'''

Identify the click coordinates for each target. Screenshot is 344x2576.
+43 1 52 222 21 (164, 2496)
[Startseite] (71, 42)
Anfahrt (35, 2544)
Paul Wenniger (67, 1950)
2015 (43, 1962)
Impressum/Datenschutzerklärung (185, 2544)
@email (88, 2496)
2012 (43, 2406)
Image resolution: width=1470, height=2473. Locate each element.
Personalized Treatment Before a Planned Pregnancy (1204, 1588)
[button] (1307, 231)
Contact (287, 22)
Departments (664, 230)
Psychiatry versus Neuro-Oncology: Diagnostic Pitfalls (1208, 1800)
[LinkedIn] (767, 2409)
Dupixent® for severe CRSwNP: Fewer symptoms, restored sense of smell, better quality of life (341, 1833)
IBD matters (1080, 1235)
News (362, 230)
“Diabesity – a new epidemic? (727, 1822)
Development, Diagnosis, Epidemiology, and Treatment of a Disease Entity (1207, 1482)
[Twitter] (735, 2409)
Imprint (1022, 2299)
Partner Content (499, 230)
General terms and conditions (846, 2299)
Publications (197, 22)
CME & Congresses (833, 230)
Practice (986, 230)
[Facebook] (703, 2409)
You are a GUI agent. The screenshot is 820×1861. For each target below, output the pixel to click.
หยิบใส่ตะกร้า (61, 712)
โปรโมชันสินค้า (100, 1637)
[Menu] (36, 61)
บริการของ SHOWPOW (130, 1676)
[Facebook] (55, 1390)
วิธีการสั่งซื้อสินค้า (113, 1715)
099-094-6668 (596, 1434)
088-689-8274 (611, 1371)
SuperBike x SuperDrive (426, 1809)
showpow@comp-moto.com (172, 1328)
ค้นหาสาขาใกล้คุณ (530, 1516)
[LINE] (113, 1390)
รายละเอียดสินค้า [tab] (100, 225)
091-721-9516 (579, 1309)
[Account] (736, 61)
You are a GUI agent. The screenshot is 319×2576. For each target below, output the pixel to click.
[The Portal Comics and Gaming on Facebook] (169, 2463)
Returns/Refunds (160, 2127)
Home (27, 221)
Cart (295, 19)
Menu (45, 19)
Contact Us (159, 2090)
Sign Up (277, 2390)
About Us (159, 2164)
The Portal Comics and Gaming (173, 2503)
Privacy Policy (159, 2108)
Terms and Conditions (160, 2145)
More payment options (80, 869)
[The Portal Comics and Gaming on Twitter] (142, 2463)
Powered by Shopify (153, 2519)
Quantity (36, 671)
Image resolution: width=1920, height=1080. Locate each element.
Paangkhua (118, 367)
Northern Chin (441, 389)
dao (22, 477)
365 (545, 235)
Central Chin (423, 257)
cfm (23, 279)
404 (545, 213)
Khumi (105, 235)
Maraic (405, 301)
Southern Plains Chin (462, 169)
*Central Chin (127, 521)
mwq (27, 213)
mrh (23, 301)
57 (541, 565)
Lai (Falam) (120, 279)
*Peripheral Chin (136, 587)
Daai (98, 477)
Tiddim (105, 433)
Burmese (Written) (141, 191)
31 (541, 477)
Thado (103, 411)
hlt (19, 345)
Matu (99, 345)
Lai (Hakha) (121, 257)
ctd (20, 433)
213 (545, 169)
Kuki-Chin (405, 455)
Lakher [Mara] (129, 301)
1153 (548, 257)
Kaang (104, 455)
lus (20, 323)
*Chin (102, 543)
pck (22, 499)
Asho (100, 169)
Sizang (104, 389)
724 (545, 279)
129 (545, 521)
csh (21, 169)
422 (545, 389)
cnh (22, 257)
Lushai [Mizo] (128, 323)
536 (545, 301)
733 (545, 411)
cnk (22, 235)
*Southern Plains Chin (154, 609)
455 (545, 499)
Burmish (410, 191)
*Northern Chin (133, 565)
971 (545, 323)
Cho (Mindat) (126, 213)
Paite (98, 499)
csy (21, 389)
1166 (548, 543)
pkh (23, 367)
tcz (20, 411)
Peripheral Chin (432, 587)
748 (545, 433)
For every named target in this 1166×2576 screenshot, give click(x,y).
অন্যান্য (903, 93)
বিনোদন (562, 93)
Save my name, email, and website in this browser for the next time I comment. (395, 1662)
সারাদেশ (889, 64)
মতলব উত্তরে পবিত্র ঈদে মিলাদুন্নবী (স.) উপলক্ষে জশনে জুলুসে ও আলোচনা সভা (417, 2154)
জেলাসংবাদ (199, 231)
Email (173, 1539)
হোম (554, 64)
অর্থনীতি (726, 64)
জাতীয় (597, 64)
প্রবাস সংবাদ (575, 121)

'''

WHAT IS EXPECTED: Where in the records does the string "width" appear? Copy every line that has it.

TASK SOLUTION:
Image resolution: width=1470, height=2473. Locate each element.
Image resolution: width=1920, height=1080. Locate each element.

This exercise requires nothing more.